Mr de Masi was born in New York in 1949 and landed his first job in advertising in the late 1970s - making him nearly two decades younger than the generation of executives portrayed in Mad Men.
And by the time the young Lance de Masi walked into his first job at Leo Burnett Chicago in 1977, the real-life mad man of the 1960s had evolved into an altogether different creature.
"The Don Draper of the 1970s would have had an MBA - and that would have probably made him more dangerous," Mr de Masi says. "By the time I started, things had swung in the direction of the rational. MBAs were in high demand in the industry at that time."
Unlike Don Draper, Lance de Masi does have an MBA. He studied for his Bachelor of Arts in New York state before completing MA and MBA degrees at Indiana University.
This made him better able to deal with an advertising industry that he says evolved from the 1960s "creative" era epitomised by Bill Bernbach, the legendary advertising man and co-founder of the agency DDB, into something more accountable to its clients.
"If the 1960s was Bill Bernbach's era, and it was the creative decade, by the mid-1970s, we were into serious number-crunching," Mr de Masi says.
"By the time the 1970s came, clients were far more sceptical. It was an era of more heavy client involvement, both in strategy and in execution. It was less of a 'believe me and trust me, I know what I'm doing because I'm in advertising' era than the '60s."
After his extensive education, Mr de Masi went on to work for some of the world's best-known ad agencies, including the Interpublic Group in Italy and Spain, and BBDO in Cyprus and London.
He moved to Dubai in 1991, where he served as executive vice president and chief operating officer at Impact BBDO. But a few years later, Mr de Masi decided to leave the profession and joined the American University in Dubai (AUD) full-time in February 1997. He later became president of the institution.
"I believed that the industry had given me everything that it could give me, and that it was time for me to channel my efforts in another direction, actually for greater fulfilment for me as a person," he says. "I withdrew myself from it because, in my estimation, there was a life after advertising. Unfortunately, some people don't ever get to it. But I did."
So in a sense, Mr de Masi's career has come full circle: from academia to the advertising industry and back again. AUD is based near Dubai Media City, a stone's throw from the regional headquarters of most of the world's biggest advertising companies, as well as the media agencies that control the flow of the Arab world's multibillion-dollar ad industry.

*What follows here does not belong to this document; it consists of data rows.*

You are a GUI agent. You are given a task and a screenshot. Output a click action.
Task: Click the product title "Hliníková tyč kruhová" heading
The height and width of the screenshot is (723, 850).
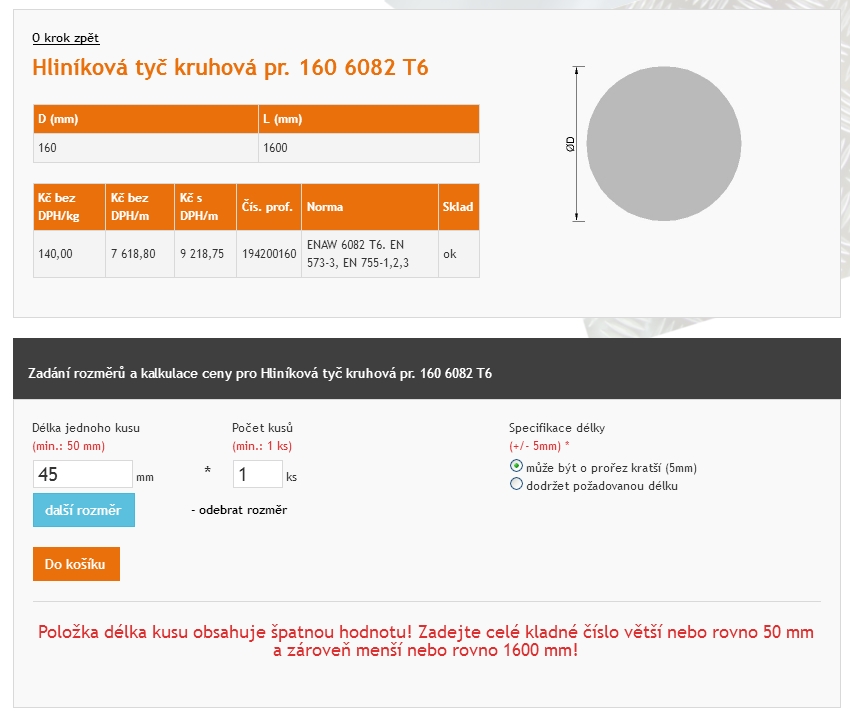231,68
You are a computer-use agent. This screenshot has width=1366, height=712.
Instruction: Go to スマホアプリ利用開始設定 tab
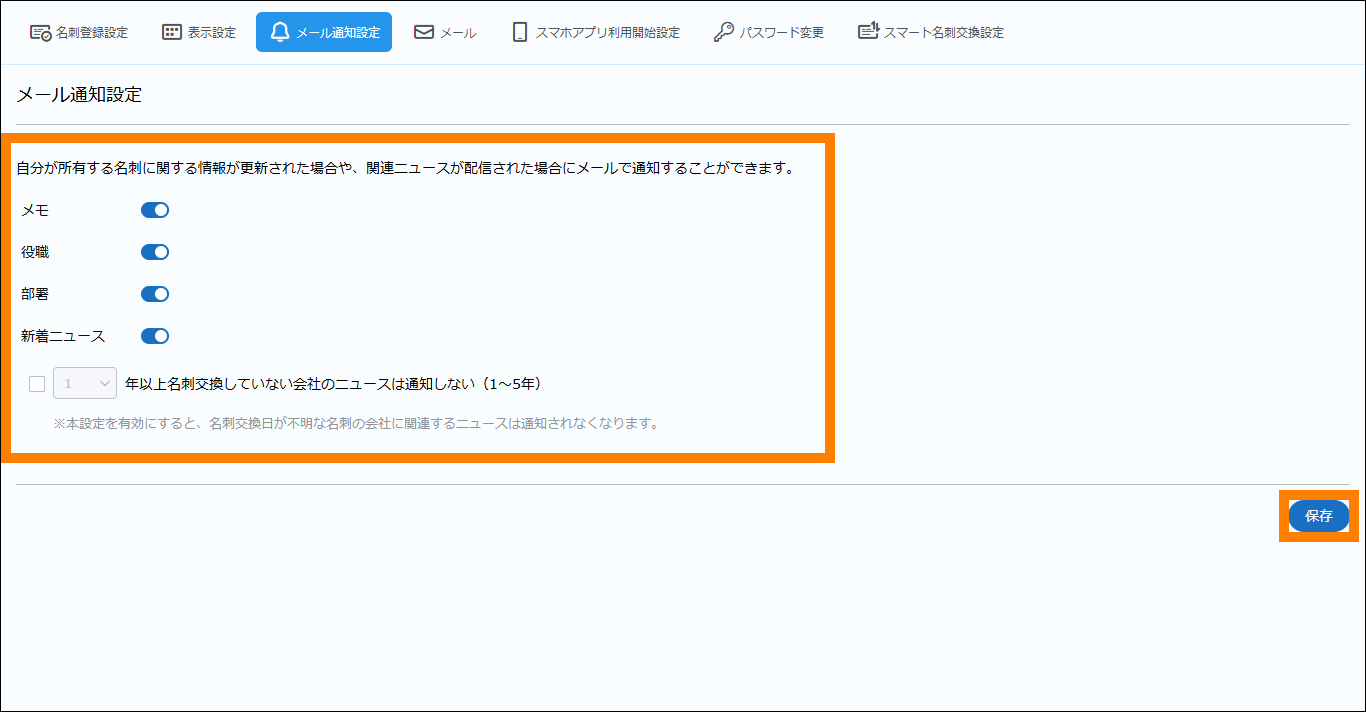point(607,32)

Media City is also home to the UAE chapter of the IAA, to which Mr de Masi was recently re-elected for his second full term as president.
His comfortable and expansive office at AUD speaks volumes about his career. On the walls are framed copies of his diplomas, as well as several artworks. These include paintings Mr de Masi bought during his time in Rome and an old picture of Dubai Creek given to him by his client Gillette in the late 1980s.
Mr de Masi sits on one of several studded-leather chairs and punctuates his conversation with expressive hand gestures and extended pauses for thought.
It is in this setting that Mr de Masi straddles his two worlds: the Middle East communications industry and academia. For while he may have gone full circle in his career, his involvement with the IAA means he has not lost his links to the business of advertising.
"My role at the IAA enables me to look beyond the interests of any single agency, to focus on the industry in a way I never could while I was in the business," he says.
Part of the IAA's agenda for this year is to produce a local code of best practice and also to become more inclusive. The association's UAE division has its fair share of critics, some of whom claim it lacks teeth, while others say it unfairly favours larger agencies.
But despite the criticism of the IAA, Mr de Masi himself appears to attract universal praise from his peers.
Kamal Dimachkie, the managing director at Leo Burnett in the UAE, Kuwait and the lower Gulf, says Mr de Masi "sits at a very interesting intersection in the industry".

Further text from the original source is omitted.